*** Recorded data
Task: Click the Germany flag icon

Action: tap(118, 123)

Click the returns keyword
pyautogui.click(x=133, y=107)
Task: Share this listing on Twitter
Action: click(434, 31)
******
Task instructions: Copy the lines above word for word, keeping their order and punctuation unchanged.

Correct result:
Task: Click the Germany flag icon

Action: tap(118, 123)

Click the returns keyword
pyautogui.click(x=133, y=107)
Task: Share this listing on Twitter
Action: click(434, 31)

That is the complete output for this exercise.